Your instructions:
Below are the records; give again exactly the line with "Task: Open the Others (0) tab", the line with "Select the 'Provision", and each line that lies between them, and nothing besides.

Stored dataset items
■ ■ ■ ■ ■ ■ ■
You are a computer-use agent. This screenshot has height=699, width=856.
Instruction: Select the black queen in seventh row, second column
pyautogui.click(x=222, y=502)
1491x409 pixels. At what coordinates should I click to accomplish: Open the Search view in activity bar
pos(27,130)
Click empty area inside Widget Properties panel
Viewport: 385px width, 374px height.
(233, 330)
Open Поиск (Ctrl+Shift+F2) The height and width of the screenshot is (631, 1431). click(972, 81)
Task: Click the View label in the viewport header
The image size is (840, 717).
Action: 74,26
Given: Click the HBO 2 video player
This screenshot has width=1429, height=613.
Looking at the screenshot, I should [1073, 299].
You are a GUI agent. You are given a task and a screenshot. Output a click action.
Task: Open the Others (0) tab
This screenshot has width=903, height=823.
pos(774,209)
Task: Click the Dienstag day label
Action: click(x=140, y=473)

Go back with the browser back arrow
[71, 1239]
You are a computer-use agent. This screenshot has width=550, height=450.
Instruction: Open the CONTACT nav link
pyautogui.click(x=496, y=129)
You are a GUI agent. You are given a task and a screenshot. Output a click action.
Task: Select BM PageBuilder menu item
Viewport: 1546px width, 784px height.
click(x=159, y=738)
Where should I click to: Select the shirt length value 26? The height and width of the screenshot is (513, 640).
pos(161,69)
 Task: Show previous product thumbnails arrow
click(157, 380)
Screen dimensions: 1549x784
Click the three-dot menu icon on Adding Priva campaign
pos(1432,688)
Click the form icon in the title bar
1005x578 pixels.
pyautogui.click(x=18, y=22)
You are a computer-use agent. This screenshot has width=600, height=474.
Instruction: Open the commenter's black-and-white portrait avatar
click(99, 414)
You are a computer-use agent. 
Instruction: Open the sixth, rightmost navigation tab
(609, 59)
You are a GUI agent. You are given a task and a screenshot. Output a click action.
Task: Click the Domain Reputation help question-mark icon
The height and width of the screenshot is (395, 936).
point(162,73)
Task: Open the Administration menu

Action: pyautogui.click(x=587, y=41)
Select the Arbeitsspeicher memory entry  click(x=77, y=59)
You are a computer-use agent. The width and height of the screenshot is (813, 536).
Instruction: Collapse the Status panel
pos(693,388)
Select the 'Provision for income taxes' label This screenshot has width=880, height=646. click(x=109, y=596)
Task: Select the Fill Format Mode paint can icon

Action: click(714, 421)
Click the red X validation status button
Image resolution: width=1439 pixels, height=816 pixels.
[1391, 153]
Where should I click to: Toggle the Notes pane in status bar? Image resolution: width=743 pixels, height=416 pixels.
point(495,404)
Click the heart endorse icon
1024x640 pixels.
■ ■ ■ ■ ■ ■ ■
Expected answer:
Task: Open the Others (0) tab
This screenshot has width=903, height=823.
pos(774,209)
Task: Click the Dienstag day label
Action: click(x=140, y=473)

Go back with the browser back arrow
[71, 1239]
You are a computer-use agent. This screenshot has width=550, height=450.
Instruction: Open the CONTACT nav link
pyautogui.click(x=496, y=129)
You are a GUI agent. You are given a task and a screenshot. Output a click action.
Task: Select BM PageBuilder menu item
Viewport: 1546px width, 784px height.
click(x=159, y=738)
Where should I click to: Select the shirt length value 26? The height and width of the screenshot is (513, 640).
pos(161,69)
 Task: Show previous product thumbnails arrow
click(157, 380)
Screen dimensions: 1549x784
Click the three-dot menu icon on Adding Priva campaign
pos(1432,688)
Click the form icon in the title bar
1005x578 pixels.
pyautogui.click(x=18, y=22)
You are a computer-use agent. This screenshot has width=600, height=474.
Instruction: Open the commenter's black-and-white portrait avatar
click(99, 414)
You are a computer-use agent. 
Instruction: Open the sixth, rightmost navigation tab
(609, 59)
You are a GUI agent. You are given a task and a screenshot. Output a click action.
Task: Click the Domain Reputation help question-mark icon
The height and width of the screenshot is (395, 936).
point(162,73)
Task: Open the Administration menu

Action: pyautogui.click(x=587, y=41)
Select the Arbeitsspeicher memory entry  click(x=77, y=59)
You are a computer-use agent. The width and height of the screenshot is (813, 536).
Instruction: Collapse the Status panel
pos(693,388)
Select the 'Provision for income taxes' label This screenshot has width=880, height=646. click(x=109, y=596)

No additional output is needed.